This situation raises a central question: to what extent do efforts to ensure political stability and security influence economic growth in WAEMU countries? This issue is particularly important given that states in the region are allocating an increasing share of their budgets to defense, without always assessing the economic consequences. The primary objective of this article is to empirically assess the impact of political stability, two dimensions of security efforts (military personnel and military expenditures), and social inclusion policies on economic growth in eight member countries of the West African Economic and Monetary Union (WAEMU) over the period 2000–2021. Using indicators specific to the West African context, in particular the Equality and Inclusion Agenda, this study aims to provide a nuanced, rigorous, and actionable analysis that goes beyond the binary debate between security and development.
To achieve this objective, the article is structured as follows. The first section reviews the theoretical and empirical literature on the relationship between stability, security, and growth, highlighting existing gaps. The second section describes the methodology used a two-stage generalized moment model (GMM) with dynamic panel data and the data sources. The third section presents and analyzes the results, providing a direct comparison with the existing literature. Finally, the conclusion summarizes the main findings and provides specific recommendations for policymakers.
Theoretical Review
The economic literature has long established that institutional and security conditions are fundamental drivers of economic growth, particularly in developing countries. Theoretically, political stability is considered a key factor in reducing economic uncertainty. According to North (1990) [1], stable and predictable institutions reduce transaction costs, strengthen trust in contractual obligations, and facilitate long-term planning—all essential elements for capital accumulation and productive investment. From this perspective, political instability, such as coups, electoral crises, and chaotic transitions of power, increases the volatility of public policy, discourages economic actors, and impedes growth.
Furthermore, the theory of "institutional quality" (Keefer, 2004) [2] distinguishes not only formal stability but also the state's ability to consistently provide public goods. Acemoglu and Robinson (2012) expand on this logic by contrasting "extractive institutions," which are often unstable and elite-oriented, with "inclusive institutions," which are stable and promote innovation and the diffusion of productivity gains [3]. In this context, stability is not simply the absence of conflict, but an institutional system that guarantees fair and sustainable rules of the game.
In the context of security, economic theory distinguishes two opposing effects of security measures. On the one hand, an effective security apparatus can represent a vital public good, protecting infrastructure, ensuring the safety of people and property, and deterring crime conditions necessary for economic activity (Deger, 1986) [4].On the other hand, public resource allocation theory (Barro, 1990) emphasizes that excessive military spending or an excessive military can create a "crowding-out effect," diverting public resources from sectors with high social productivity (education, health care, infrastructure) [5]. This theoretical dilemma suggests that the impact of security on growth depends on the level, composition, and effectiveness of security measures. Finally, the theory of inclusive development (Borguignon, 2015) emphasizes that neither stability nor security alone are sufficient to ensure sustainable growth unless they are accompanied by social policies aimed at reducing inequality and strengthening social cohesion [6]. Without inclusiveness, political stability remains fragile, and economic benefits are distributed unevenly, which risks the emergence of new conflicts. This logic is particularly relevant in West Africa, where social inequalities (youth, unemployment, regional disparities) often create fertile ground for instability.

*Data provided*:
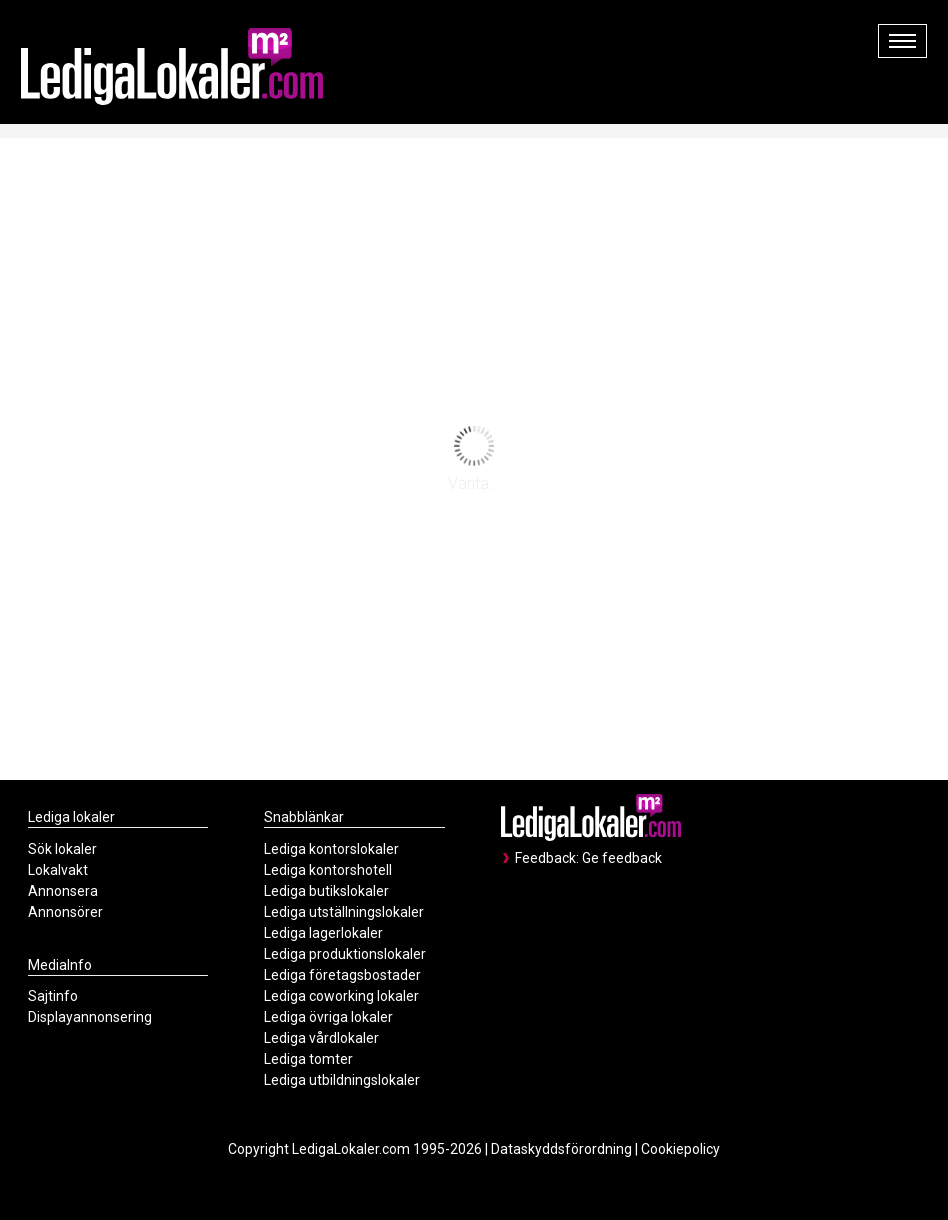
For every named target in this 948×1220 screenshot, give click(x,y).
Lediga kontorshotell (328, 870)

*Problem details*:
According to the passage on stability, security, and economic growth in WAEMU countries, why is the question of how stability and security efforts affect growth particularly important? Answer in one to three sentences.

*Worked answer*:
The question is particularly important because states in the region are allocating an increasing share of their budgets to defense. They do this without always assessing the economic consequences.